[mapserver-users] Controling the amount of concurrent GetMap requests

Stephen Woodbridge woodbri at swoodbridge.com
Thu May 26 19:39:49 PDT 2011


On 5/26/2011 5:07 PM, Frank Warmerdam wrote:
> On 11-05-26 05:01 PM, Mark Korver wrote:
>> I would think that the thinking here is that a server only scales well
>> to some number of concurrent requests. That beyond that number, all
>> requests suffer. In this case it's better to queue the requests
>> rather than try to process them, meaning queuing improves performance
>> overall.
>
> Folks,
>
> I will just note that Apache + FastCGI makes it pretty easy to
> limit the number of concurrent requests being processed and when
> saturated the new requests are queued. I presume they would timeout
> after a while if there is just too much traffic.
>
> Best regards,

Mark,

Yes, this is what I was trying to say. And to expand on this, to make 
scalable systems, there is normally some layering of services. So while 
mapserver know how to render maps, Apache is what receives requests, 
queues them, knows how many requests are running, so this is the logical 
place to deal with this, not in mapserver.

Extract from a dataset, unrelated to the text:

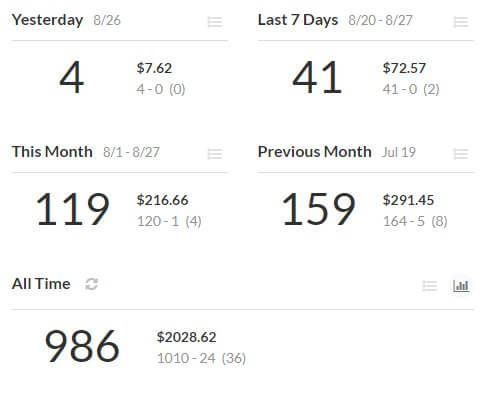Click the $2028.62 earnings amount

You can also place a load balancer in front of a farm of servers and 
have it route requests to the least loaded system. But this even starts 
to fail at some point, then you need to look at other solutions like 
caching tiles.

In my 11+ years of working with mapserver, I can say that often 
mapserver is disk I/O bound, and that you can do stuff to speed that up 
which makes in CPU bound. It is best to test your setup to find where 
the bottlenecks are and then work on eliminating the top ones, then 
retesting to see how the bottlenecks have shifted. This optimizes a 
single mapserver, then you need to look at how to scale that maybe 
across multiple servers depending on your load and usage requirements.